Metadata-Version: 2.4
Name: stochastic-pseudonymizer
Version: 0.1.1
Summary: A simple stochastic pseudonymizer
Home-page: https://github.com/chimpy-me/stochastic-pseudonymizer
Author: Ray Voelker
Author-email: ray.voelker@gmail.com
Description-Content-Type: text/markdown
License-File: LICENSE
Requires-Dist: cryptography
Dynamic: author
Dynamic: author-email
Dynamic: description
Dynamic: description-content-type
Dynamic: home-page
Dynamic: license-file
Dynamic: requires-dist
Dynamic: summary


# StochasticPseudonymizer

A class to generate pseudonymous tokens based on Personally Identifiable Information (PII) with a desired level of deliberate ambiguity introduced via controlled collision probabilities.

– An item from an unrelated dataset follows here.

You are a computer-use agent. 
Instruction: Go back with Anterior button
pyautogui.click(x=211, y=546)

The mechanism is designed to balance data utility with privacy considerations. By adjusting the number of bits used from a hash output based on the desired collision probability and population size, a level of uncertainty is introduced. This ensures both data protection and utility for statistical analysis.

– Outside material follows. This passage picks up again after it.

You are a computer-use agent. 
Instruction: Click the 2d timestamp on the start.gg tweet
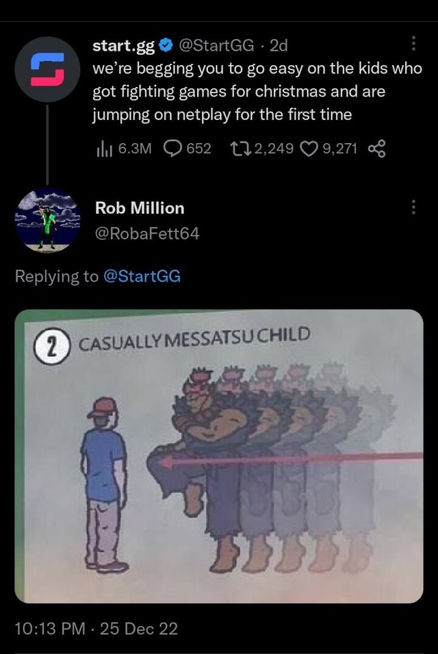(279, 47)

**!!!CAUTION!!!:** Adjusting ANY of the initialization values after you have started using this method will invalidate old pseudonymized data. Always maintain consistent settings for a given dataset to ensure reproducibility.

## Attributes

- **app_secret (str):** A secret application key used for salt generation in the hashing process. Protecting this key is crucial for the security of the pseudonymization.
- **population_size (int):** The total number of distinct items intended to be hashed. Default is set to 300,000.
- **target_probability (float):** The desired collision probability indicating the likelihood that two items from the `population_size` will produce the same hash value. Default is set to 0.99999 (almost 100%).
- **iterations (int):** The number of iterations used in the PBKDF2 hashing mechanism to enhance security and deter brute-force attacks. Default is set to 100,000.
- **num_bins (int):** The number of hash values or bins calculated based on the desired collision probability and population size.
- **num_bits (int):** The number of bits required to represent the number of bins.
- **num_bytes (int):** The byte length of the hash output determined by the number of bits.

## Methods

### calculate_num_bins

A static method to compute the number of bins based on the population size and desired collision probability.

#### Parameters

- **population_size (int):** The total number of distinct items intended to be hashed. Represents data points like user IDs, names, or any other data to pseudonymize.
- **target_probability (float):** The desired collision probability. Represents the likelihood that at least two items from the `population_size` will produce the same hash value.

#### Returns

- **int:** The estimated number of bins required to achieve the desired collision probability.

### generate_token

Produce a pseudonymous token based on PII, the app secret, and additional salt data.

#### Parameters

- **pii (str/int):** The Personally Identifiable Information intended for pseudonymization.
- **patron_record (dict):** A record containing information about the patron. This method uses 'id' and 'createdDate' fields from the record for salt generation.

#### Returns

- **str:** A base64 encoded token string that represents the pseudonymized version of the PII.

## Usage

Initialize the pseudonymizer with the desired settings and then use the `generate_token` method to create pseudonymous representations of the provided PII data.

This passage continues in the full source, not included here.